Aufgabe A: Zitiere aus dem Textauszug über Hundebegegnungen wörtlich die Stelle von „Längere Antwort, ich“ bis „die wilde Jagd!“.
Aufgabe B:
Beantworte anhand des Textauszugs über Hundebegegnungen:
(i) Wie viele Schritte umfasst das drohende Nach-vorne-Stürmen?
(ii) Wie weit entfernt steht der Busch am Wegrand?
(iii) Welches Tier entdeckt der Hund in dem Szenario?

Textauszug:
****************************************

Zitat
Wie gesagt, ich mache vorher dem anderen Halter deutlich, dass ich so einen Kontakt nicht wünsche, durch rechtzeitiges anleinen, und vom Weg abweichen und Bogen laufen. Wenn das nichts nützt, oder dazu kein Platz ist, und der andere nicht zurückpfeift, dann rufe ich, dass der seinen Hund rufen soll.
Tut der HH dann immer noch nichts, bleibt mir nur übrig, den aufdringlichen Fremdhund wegzutreten, bzw. ne ausladende Bewegung zu machen. Drohend nach vorne stürmen (drei Schritte) geht nicht, weil mein angeleinter Hund dann logischerweise mitstürmt, und das nur noch provozierender ist.
Wie verhinderst du solche Kontakte?
Längere Antwort, ich versuchs kurz zu halten.
1. Je früher Du eingreifst, desto höher Deine Erfolgschancen. Stell Dir vor, Du hast einen jagdinteressierten Hund und möchtest Aufmerksamkeit von ihm. Nun durchlebst Du folgende Situation: Du und Dein Hund spaziert entspannt durch den Wald. Da siehst Du auf einmal, wie er seine Nase in den Wind hält, und die Ohren nach vorne richtet. Kurz darauf geht die Nase auf den Boden und er schnüffelt eine Wildspur ab. Gezielt läuft er zu dem Busch, der da in 12m am Wegrand steht... und tatsächlich! Er hat ein Reh entdeckt! Ab geht die wilde Jagd!
Wann in diesem Szenario brauchst Du am wenigsten Energie, um Aufmerksamkeit von Deinem Hund zu bekommen? Am Anfang, beim entspannten Spazierengehen bzw. am Anfang der Wildsituation, beim ersten Nase in den Wind halten, in der der Hund sehr viel leichter umzulenken ist, als beim Spur absuchen oder dann gar beim direkten Hinterherhetzen.

****************************************

Auszüge der Einträge:
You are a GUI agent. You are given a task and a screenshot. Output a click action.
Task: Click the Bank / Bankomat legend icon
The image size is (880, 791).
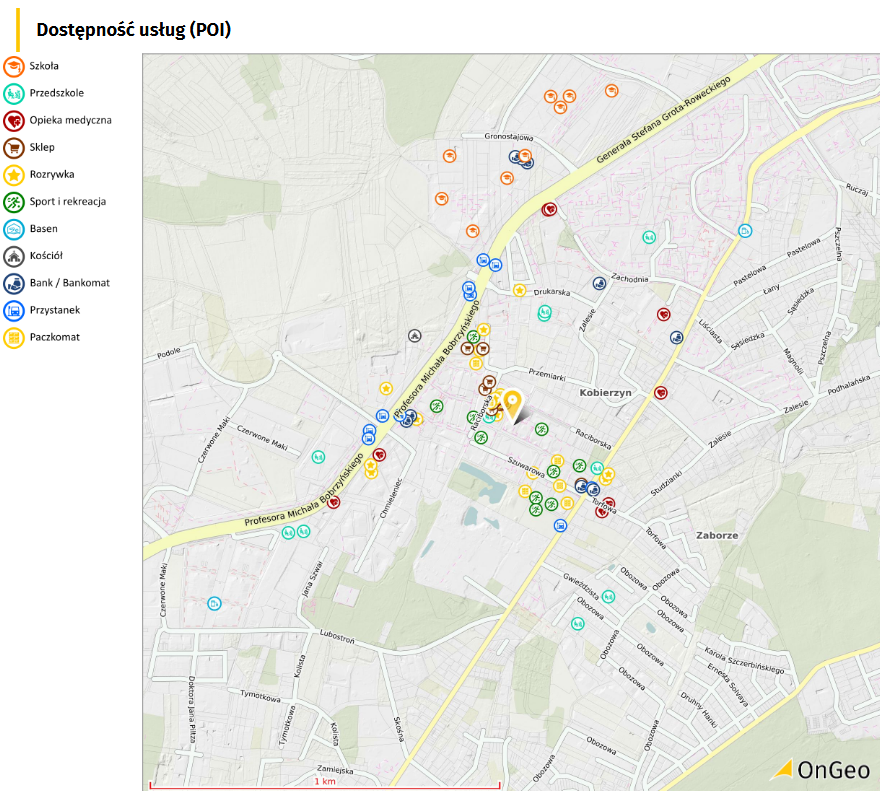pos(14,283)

****************************************

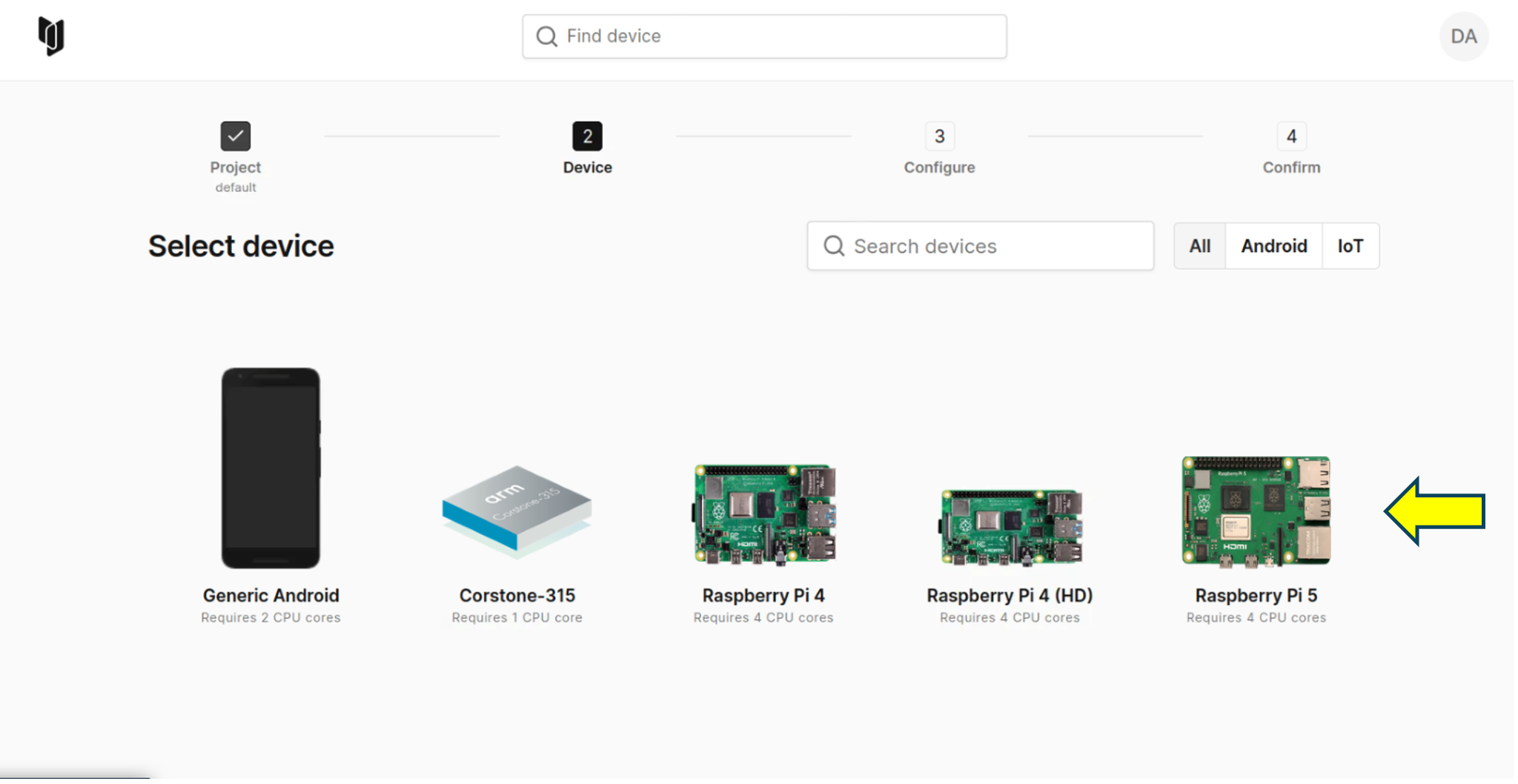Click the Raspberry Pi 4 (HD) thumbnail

****************************************

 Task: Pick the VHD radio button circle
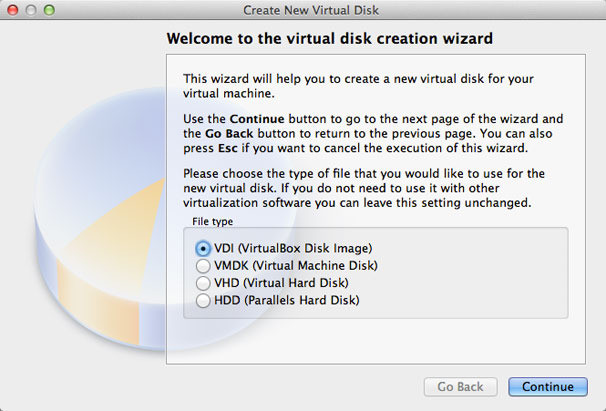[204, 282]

****************************************

Antwort A:
Längere Antwort, ich versuchs kurz zu halten.
1. Je früher Du eingreifst, desto höher Deine Erfolgschancen. Stell Dir vor, Du hast einen jagdinteressierten Hund und möchtest Aufmerksamkeit von ihm. Nun durchlebst Du folgende Situation: Du und Dein Hund spaziert entspannt durch den Wald. Da siehst Du auf einmal, wie er seine Nase in den Wind hält, und die Ohren nach vorne richtet. Kurz darauf geht die Nase auf den Boden und er schnüffelt eine Wildspur ab. Gezielt läuft er zu dem Busch, der da in 12m am Wegrand steht... und tatsächlich! Er hat ein Reh entdeckt! Ab geht die wilde Jagd!

Antwort B:
(i) Drei Schritte.
(ii) 12 m.
(iii) Ein Reh.